Goals:
A. Answer these about the passage on unleavened bread, one line each:
(i) For how many days does Exodus 12:8 instruct the children of Israel to eat unleavened bread with the "Passover Lamb"?
(ii) How many times is unleavened bread mentioned in Exodus 12:15-20?
(iii) In which month does Exodus 13:6-7 say it is to be observed annually?
B. Write out every line of the listing below again, requests included, and shift each answer coordinate by adding 56 to it. Leave the pictures out.

Document excerpt:
════════════════
In this example, unleavened bread is baked to shorten the time to the meal, as when leaven is added the time to baking is greatly increased; and in this case the angels were going to act the very next day, and Lot and his family at least, needed sustenance that night!
In Exodus 12:8, the children of Israel are instructed to eat unleavened bread with the “Passover Lamb”, for 4 days from the 10th day of the month, until the 14th day of the month (Abib (April), which became the 1st month of the year for them from then on as a Nation, later called Nisan).
They did this fully clothed, and with their belongings packed, and in haste (v.11). This was in the instructions for “Passover of the Lord” (v.11), in the contest between Moses (God), and Pharaoh (Satan).
Here again is crisis and emergency, which necessitated unleavened bread for sustenance!
In Exodus 12:15-20, unleavened bread is mentioned 4 times, all in connection with v.14; which states that “this day shall be unto you for a memorial; and ye shall keep it a feast to the Lord (Jehovah) throughout your generations”.
The importance of this “memorial” is clear, to remind and to teach of the events of the Passover by means of the frugality of the food in unleavened bread, and the haste which accompanied the events.
In v.17 the instruction is to “observe the feast of unleavened bread”, which emphasises the point of remembering!
In Exodus 12:39 the fact of haste as the reason for unleavened bread is emphasised.
Exodus 13:6-7 reiterates unleavened bread for remembrance of the Egyptian Deliverance, and adds the stipulation that it is to be observed annually in the month Abib, when Israel had arrived in the Promised Land, where the Canaanites dwelt!
The law of redemption of both man and beast is stated, to remember the consequences of not being under the saving blood of the Passover lamb (the deaths of Egypt’s 1st born children and animals), and the covering of the children of Israel by the “Passover lamb” of those that obeyed.
════════════════
Task input:
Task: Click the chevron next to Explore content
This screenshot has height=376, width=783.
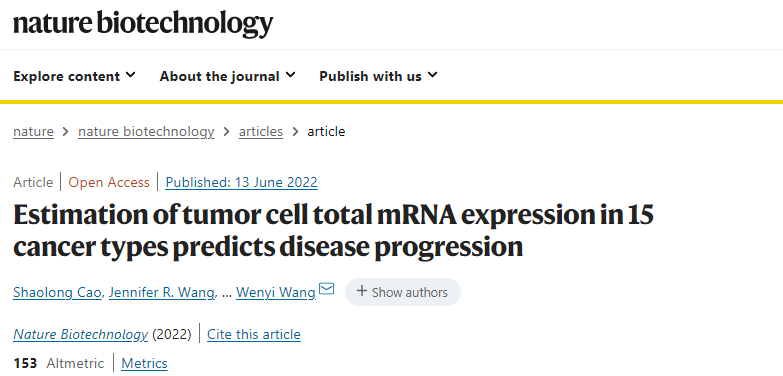Action: [130, 75]
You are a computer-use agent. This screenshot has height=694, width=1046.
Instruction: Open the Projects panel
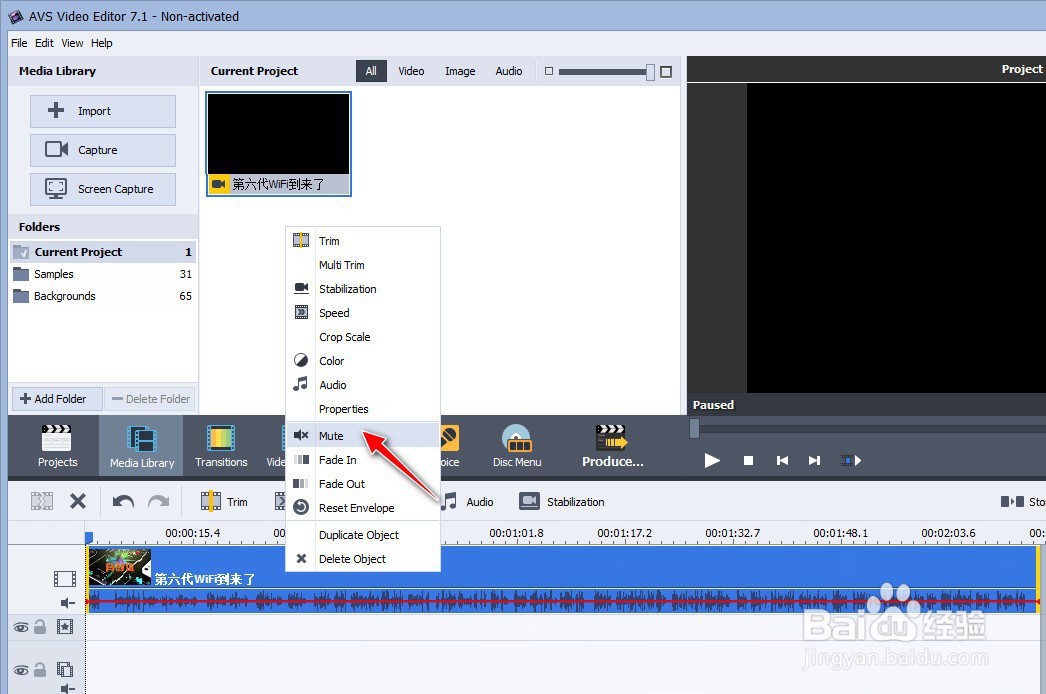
════════════════
Results for each task:
A.
(i) 4 days
(ii) 4 times
(iii) Abib

B.
Task: Click the chevron next to Explore content
This screenshot has height=376, width=783.
Action: [186, 131]
You are a computer-use agent. This screenshot has height=694, width=1046.
Instruction: Open the Projects panel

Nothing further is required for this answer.